By Georgina Prodhan and Paul Sandle

LONDON (Reuters) - Hewlett-Packard botched its $11.1 billion (8.41 billion pounds) acquisition of Autonomy and then tried to cover up its own mismanagement by accusing the British software company's founder Mike Lynch of fraud, a London court was told on Wednesday.

HP is suing Lynch, once hailed as Britain's answer to Bill Gates, along with his former finance chief Sushovan Hussain for more than $5 billion after the 2011 Autonomy deal went disastrously wrong for the Silicon Valley group.

Lynch denies any wrongdoing and says HP's mismanagement was responsible for the failure of the acquisition. Hussain also denies any wrongdoing.

HP wrote down the value of Autonomy by $8.8 billion, saying it had uncovered serious accounting improprieties.

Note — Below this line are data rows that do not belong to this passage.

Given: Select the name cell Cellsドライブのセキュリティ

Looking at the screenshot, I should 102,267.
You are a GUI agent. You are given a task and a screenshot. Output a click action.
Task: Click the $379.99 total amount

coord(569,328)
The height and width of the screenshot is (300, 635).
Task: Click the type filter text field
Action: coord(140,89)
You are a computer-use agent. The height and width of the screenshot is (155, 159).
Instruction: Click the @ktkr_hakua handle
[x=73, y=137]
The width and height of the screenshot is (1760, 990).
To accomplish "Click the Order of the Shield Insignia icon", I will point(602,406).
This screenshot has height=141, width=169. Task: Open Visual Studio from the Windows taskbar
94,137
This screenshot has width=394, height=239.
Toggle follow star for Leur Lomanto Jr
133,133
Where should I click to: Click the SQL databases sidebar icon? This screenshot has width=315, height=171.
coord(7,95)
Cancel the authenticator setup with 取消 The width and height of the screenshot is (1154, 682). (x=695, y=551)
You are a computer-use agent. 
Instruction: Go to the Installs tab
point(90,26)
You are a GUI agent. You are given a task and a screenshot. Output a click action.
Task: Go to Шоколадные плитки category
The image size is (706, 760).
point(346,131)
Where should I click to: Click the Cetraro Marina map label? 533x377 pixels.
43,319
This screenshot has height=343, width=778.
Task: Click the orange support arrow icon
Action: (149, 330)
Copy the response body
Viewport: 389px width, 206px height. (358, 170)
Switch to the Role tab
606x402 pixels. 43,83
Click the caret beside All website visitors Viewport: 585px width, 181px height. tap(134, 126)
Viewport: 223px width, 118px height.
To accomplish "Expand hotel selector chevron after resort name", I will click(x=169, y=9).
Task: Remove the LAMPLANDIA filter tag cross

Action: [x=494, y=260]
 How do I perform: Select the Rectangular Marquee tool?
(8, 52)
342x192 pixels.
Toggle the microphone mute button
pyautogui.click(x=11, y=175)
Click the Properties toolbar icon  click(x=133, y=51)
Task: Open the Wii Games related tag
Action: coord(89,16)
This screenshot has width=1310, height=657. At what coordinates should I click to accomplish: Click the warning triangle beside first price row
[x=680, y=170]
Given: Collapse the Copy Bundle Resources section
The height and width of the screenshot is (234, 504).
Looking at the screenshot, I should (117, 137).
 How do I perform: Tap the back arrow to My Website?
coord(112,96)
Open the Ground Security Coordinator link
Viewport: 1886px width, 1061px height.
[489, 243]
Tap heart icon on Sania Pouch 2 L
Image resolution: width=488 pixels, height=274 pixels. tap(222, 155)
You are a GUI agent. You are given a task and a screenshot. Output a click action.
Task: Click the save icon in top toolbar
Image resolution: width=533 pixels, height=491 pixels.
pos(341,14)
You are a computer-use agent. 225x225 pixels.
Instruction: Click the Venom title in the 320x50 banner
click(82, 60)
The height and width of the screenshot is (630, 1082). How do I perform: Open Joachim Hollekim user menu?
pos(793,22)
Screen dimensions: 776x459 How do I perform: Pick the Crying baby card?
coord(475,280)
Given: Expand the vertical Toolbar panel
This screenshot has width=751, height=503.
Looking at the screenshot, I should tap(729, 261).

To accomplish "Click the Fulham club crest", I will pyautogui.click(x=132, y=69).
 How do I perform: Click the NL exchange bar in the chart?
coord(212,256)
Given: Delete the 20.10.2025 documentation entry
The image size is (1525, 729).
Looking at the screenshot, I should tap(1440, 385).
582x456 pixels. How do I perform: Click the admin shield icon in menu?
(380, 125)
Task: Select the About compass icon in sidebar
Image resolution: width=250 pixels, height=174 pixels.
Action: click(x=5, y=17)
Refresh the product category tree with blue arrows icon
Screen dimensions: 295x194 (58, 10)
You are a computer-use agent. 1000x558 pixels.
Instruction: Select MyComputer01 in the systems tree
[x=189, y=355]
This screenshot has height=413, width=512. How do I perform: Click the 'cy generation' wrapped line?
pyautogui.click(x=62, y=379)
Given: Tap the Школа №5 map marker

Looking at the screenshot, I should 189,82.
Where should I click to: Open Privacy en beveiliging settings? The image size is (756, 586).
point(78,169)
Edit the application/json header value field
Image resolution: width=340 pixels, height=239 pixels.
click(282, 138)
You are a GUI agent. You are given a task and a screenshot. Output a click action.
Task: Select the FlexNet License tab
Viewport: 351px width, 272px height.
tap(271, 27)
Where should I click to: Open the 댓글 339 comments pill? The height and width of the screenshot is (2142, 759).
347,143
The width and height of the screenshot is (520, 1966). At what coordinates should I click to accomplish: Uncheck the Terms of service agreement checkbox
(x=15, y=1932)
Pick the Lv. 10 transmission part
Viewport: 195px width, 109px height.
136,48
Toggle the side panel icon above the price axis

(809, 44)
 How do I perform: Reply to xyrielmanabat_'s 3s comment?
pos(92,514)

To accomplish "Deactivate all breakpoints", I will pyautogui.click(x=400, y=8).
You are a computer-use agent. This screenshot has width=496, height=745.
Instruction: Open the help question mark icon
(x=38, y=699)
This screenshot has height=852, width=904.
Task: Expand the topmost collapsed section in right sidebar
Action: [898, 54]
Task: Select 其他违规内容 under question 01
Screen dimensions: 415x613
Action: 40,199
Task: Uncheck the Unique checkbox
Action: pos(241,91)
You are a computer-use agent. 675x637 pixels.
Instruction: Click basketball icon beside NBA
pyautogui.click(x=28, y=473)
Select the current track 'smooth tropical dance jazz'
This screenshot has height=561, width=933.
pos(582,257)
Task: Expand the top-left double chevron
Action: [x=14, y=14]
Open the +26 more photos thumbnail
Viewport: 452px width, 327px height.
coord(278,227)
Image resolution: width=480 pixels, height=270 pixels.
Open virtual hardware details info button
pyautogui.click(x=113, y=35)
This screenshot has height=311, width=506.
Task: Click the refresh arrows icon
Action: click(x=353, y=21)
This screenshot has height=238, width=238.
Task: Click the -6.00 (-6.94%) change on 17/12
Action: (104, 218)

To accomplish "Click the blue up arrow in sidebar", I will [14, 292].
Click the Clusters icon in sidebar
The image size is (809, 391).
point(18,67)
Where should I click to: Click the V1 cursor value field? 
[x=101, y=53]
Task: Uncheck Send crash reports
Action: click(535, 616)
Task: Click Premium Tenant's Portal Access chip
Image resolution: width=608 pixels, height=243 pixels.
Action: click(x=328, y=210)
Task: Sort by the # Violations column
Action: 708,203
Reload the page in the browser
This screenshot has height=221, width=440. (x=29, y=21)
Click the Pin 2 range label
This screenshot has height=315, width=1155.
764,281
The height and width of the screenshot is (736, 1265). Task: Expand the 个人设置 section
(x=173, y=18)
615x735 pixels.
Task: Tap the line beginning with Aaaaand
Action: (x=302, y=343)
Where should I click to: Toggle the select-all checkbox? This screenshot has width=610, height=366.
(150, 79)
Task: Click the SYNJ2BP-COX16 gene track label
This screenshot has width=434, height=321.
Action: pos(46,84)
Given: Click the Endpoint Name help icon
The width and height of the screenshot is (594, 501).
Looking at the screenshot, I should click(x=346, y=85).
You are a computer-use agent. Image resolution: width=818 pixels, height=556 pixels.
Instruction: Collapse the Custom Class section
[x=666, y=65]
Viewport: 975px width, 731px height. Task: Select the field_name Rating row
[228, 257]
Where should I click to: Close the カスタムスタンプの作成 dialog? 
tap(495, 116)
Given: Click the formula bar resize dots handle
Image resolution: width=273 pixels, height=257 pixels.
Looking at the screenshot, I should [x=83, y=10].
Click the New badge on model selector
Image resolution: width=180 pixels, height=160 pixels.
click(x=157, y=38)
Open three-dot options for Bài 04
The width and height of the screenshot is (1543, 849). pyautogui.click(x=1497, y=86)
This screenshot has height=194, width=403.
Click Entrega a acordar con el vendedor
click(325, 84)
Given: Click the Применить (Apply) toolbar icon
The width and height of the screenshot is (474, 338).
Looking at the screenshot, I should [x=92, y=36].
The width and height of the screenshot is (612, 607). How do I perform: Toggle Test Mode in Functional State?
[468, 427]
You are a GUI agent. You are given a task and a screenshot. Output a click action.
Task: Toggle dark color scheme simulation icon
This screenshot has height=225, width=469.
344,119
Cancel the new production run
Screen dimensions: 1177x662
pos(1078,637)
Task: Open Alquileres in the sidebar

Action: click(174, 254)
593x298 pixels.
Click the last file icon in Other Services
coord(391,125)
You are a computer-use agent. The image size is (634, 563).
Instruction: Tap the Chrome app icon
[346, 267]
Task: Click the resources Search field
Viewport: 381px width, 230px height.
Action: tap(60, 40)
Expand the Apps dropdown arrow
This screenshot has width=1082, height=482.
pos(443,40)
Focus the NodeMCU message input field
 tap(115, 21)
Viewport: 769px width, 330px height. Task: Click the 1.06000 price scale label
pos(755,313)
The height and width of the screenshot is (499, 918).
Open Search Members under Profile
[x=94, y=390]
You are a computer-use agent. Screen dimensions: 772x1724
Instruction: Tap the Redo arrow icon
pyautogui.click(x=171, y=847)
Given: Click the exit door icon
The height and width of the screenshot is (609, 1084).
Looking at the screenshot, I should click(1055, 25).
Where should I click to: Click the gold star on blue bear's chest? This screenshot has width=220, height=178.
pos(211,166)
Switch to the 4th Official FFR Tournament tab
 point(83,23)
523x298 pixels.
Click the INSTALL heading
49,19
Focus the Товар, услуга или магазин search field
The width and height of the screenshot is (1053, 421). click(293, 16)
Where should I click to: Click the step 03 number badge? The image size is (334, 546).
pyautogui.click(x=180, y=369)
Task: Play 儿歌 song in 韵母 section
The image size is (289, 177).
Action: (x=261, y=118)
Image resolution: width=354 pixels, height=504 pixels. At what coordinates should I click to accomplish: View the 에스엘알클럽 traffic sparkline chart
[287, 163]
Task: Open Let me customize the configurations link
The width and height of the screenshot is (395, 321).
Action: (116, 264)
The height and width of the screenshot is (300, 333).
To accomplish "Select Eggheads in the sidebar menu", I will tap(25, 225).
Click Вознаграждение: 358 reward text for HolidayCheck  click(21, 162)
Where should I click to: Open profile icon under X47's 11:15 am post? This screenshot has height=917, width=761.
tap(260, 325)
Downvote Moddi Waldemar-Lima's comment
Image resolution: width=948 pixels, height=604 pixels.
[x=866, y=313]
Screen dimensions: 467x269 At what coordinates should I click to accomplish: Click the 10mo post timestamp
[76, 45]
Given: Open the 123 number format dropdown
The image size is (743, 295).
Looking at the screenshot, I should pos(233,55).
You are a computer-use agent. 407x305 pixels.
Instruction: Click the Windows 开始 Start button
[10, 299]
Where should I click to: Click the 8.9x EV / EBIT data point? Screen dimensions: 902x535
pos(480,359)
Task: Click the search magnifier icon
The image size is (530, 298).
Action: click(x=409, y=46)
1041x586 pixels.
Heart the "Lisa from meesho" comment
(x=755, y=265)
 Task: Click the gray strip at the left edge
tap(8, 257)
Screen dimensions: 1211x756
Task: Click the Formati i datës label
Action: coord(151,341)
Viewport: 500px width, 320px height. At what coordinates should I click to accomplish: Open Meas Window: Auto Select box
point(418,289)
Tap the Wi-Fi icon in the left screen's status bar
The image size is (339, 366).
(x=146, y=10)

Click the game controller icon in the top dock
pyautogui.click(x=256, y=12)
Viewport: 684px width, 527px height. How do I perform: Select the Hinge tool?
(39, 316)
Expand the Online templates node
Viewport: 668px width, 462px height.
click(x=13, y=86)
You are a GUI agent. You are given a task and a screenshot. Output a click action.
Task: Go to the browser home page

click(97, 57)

HP is suing Lynch and Hussain for $5 billion of that amount making the case Britain's biggest-ever fraud trial.

HP's lawyers told the court when the case opened this week that Autonomy had inflated its true value through a series of fraudulent transactions, such as selling hardware at a loss and so-called round-trip deals - a type of barter with no real commercial rationale - masterminded by Lynch.

In his opening argument for Lynch's defence, Robert Miles QC said HP had only discovered a small number of historical deals which were said to have some or other wrongful feature, despite spending several years and huge sums of money on its search.

"All the deals now attacked were real commercial deals with real counterparties. The suggestion that Dr Lynch was in the business of conning HP is unreal," he told London's High Court.

"HP, on the other hand, was a vast but floundering company."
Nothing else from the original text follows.